The Present Perfect and the Past Simple both talk about the past, but we choose between them by looking at time. We use the Present Perfect (have/has + past participle) when an action started in the past and is still true now, or when the exact time is not important because we care about the result. With it we often use "for" and "since": we use "for" with a length of time, like "for three years" or "for two hours", and we use "since" with a point in time, like "since 2019" or "since Monday". We use the Past Simple when the action is completely finished and we know (or say) the exact past time. Words such as "yesterday", "last week", "in 2010", and "two days ago" point to a finished time, so they need the Past Simple. So we say "We have lived here since 2019" (we still live here now) but "We lived in Baku in 2010" (that time is finished). Choosing the right tense means asking: is the time finished, or is the action still connected to now?
Rules
- 1Use "for" with a PERIOD of time (for two hours, for three years), and "since" with a POINT in time (since Monday, since 2019).

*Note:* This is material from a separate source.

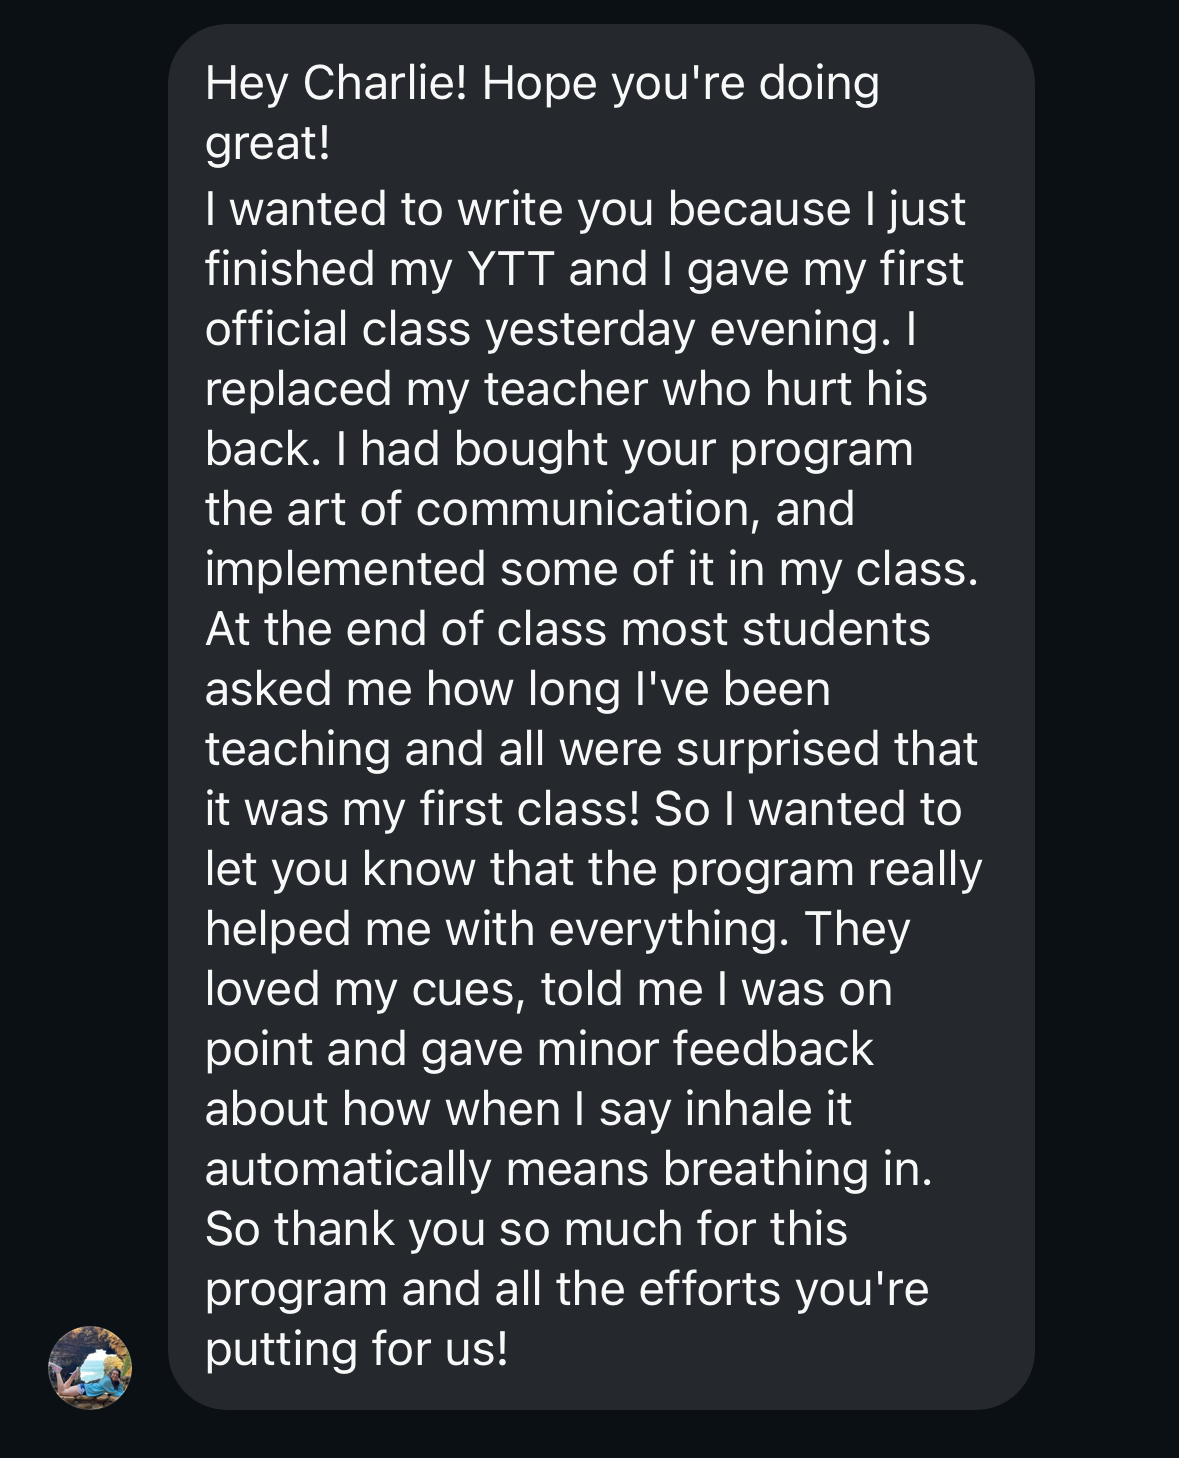Click the text 'automatically means breathing in'
The width and height of the screenshot is (1179, 1458).
[567, 1169]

- 2Use the Present Perfect (have/has + past participle) when the action continues now or the result matters and the exact time is not given.
- 3Use the Past Simple when the action is finished and the time is known: yesterday, last week, in 2010, two days ago.
- 4Finished-time words (yesterday, ago, last ...) signal Past Simple; unfinished-time words (since, for, just, already, yet, ever, never) signal Present Perfect.
- 5Never use the Present Perfect with a finished past time: say "I saw him yesterday", NOT "I have seen him yesterday".